| INSTRUCTIONS |
1. Using the news excerpt about Barnes joining UKIP, answer each question on its own line:
(a) Which project does Barnes give as the main reason he quit?
(b) In what year have the Conservatives pledged to hold an in/out EU referendum?
(c) Which seat did Barnes lose in 2012, and to which party?
2. Carry on the news excerpt about Barnes joining UKIP, starting after its final sentence.

| EXCERPT |
• • • • •

Mayor of London Boris Johnson. (Reuters/Neil Hall)

Barnes claims he quit mainly because of his opposition to the high speed (HS2) rail link project between London, the North and the Midlands.

Speaking to the Evening Standard, Barnes described HS2 as a “white elephant that will have virtually no impact on the vast majority of train users.”

He also attacked the political disconnect between citizens and the main Westminster parties on issues that matter most to “ordinary” voters.

“UKIP talks to, listens to and speaks for the ordinary men and women of this country in a way that the other parties just cannot grasp,” said Barnes.

“On issues such as education, taxation, immigration and of course the European Union it is UKIP that is speaking for the majority.

“I am delighted to join a party that says what it does and does what it says.”

Barnes also called Cameron’s plans to renegotiate the UK’s relationship with Europe “unrealistic.” The Conservatives have pledged to hold an in/out of the EU referendum in 2017 if they are returned to power in 2015.

“Do we really believe they can create a new settlement by 2017, with the agreement of all the member states?” said Barnes. “It’s just unrealistic. There has to be more clarity and it’s not there at the moment.

“Our borders are massively porous. Immigration is a good idea, but it has to bring a benefit to our economic, social and cultural life. It cannot be to take advantage of the NHS or to exploit the benefits system. At the moment it’s a mess. We don’t count people in, or count them out. That would be a good place to start.”

Chairman of the London Assembly inquiry into the 7/7 London bombings, Barnes lost his Ealing and Hillingdon seat to the Labour Party in 2012.

Nigel Farage, the leader of Britain's anti-EU party UKIP. (Reuters/Dylan Martinez)

UKIP leader Farage is thrilled to have poached yet another prominent Conservative to his ranks.

“It is great to have Richard along, both as a man of great political experience, but also for his depth of knowledge of counter terrorism,” he said in a statement.

Diane James MEP, the UKIP Home Affairs spokesman, joined Farage in celebrating the defection.

• • • • •

| RECORDS PROVIDED |
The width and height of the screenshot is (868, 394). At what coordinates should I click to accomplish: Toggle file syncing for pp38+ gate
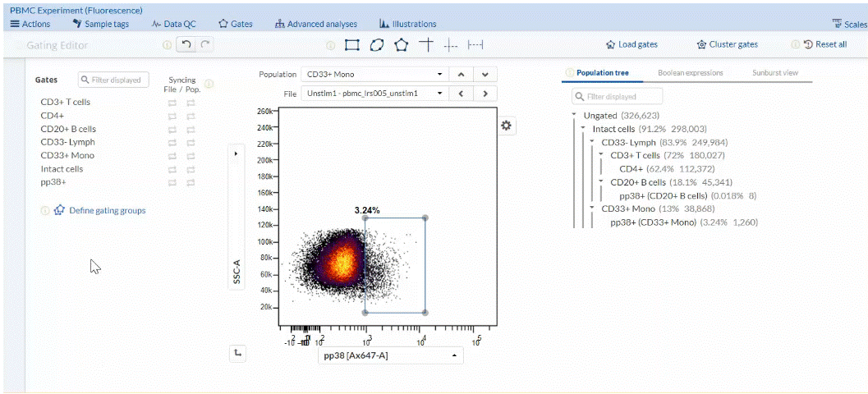click(x=172, y=182)
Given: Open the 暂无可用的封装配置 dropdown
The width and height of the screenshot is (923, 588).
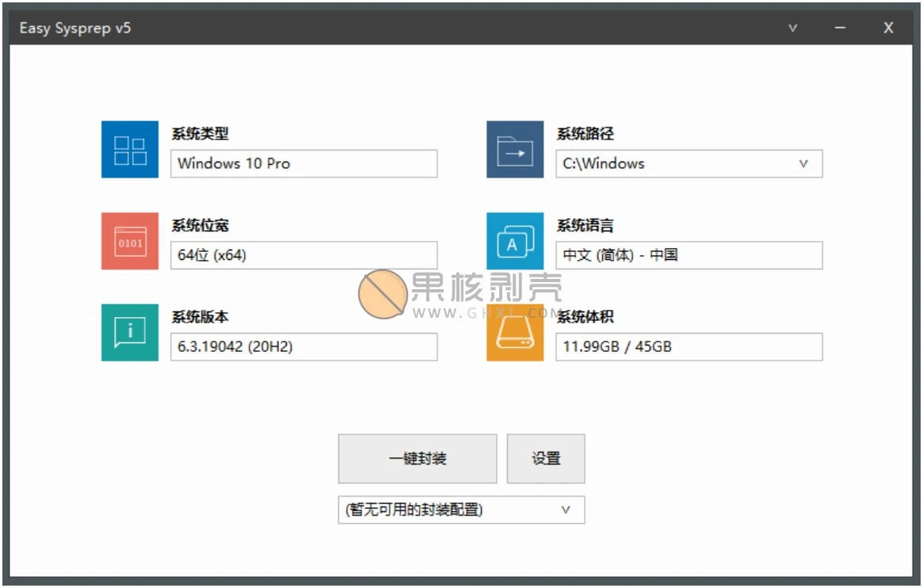Looking at the screenshot, I should [566, 510].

• • • • •

| ANSWERS PER TASK |
1.
(a) The high speed (HS2) rail link project between London, the North and the Midlands.
(b) 2017, if they are returned to power in 2015.
(c) His Ealing and Hillingdon seat, to the Labour Party.

2.
“I am delighted to welcome Richard, who brings a wealth of experience into the party on counter terrorism and community cohesion. As UKIP grows it is apparent that it is becoming the home to more and more people of depth, experience and authority,” she said.

Barnes, who is gay, dismissed claims that UKIP is a homophobic party, despite a series of scandals that suggest such a tendency in its ranks. A UKIP councilor claimed in January that the UK’s winter floods were God’s punishment for the legalization of gay marriage.

“I’ll stand my ground against any prat,” said Barnes, when questioned by the Evening Standard. “They are in all the parties. I don’t think they become homophobic the moment they join UKIP.”

In a damaging scandal in September of last year, naked photos of a man’s lower body in front of a mirror appeared on Barnes’s Facebook page. He blamed the incident at the time on having been “hacked.”

“I’m a 65-year-old gay man on his own,” he said at the time. “It’s not the sort of thing I do. Do you really think I would be that f****** stupid after 30 years in politics?” he said.

Cameron has warned a vote for UKIP risks splitting the center-right vote, allowing the Labour Party’s Ed Miliband to win next May’s general election.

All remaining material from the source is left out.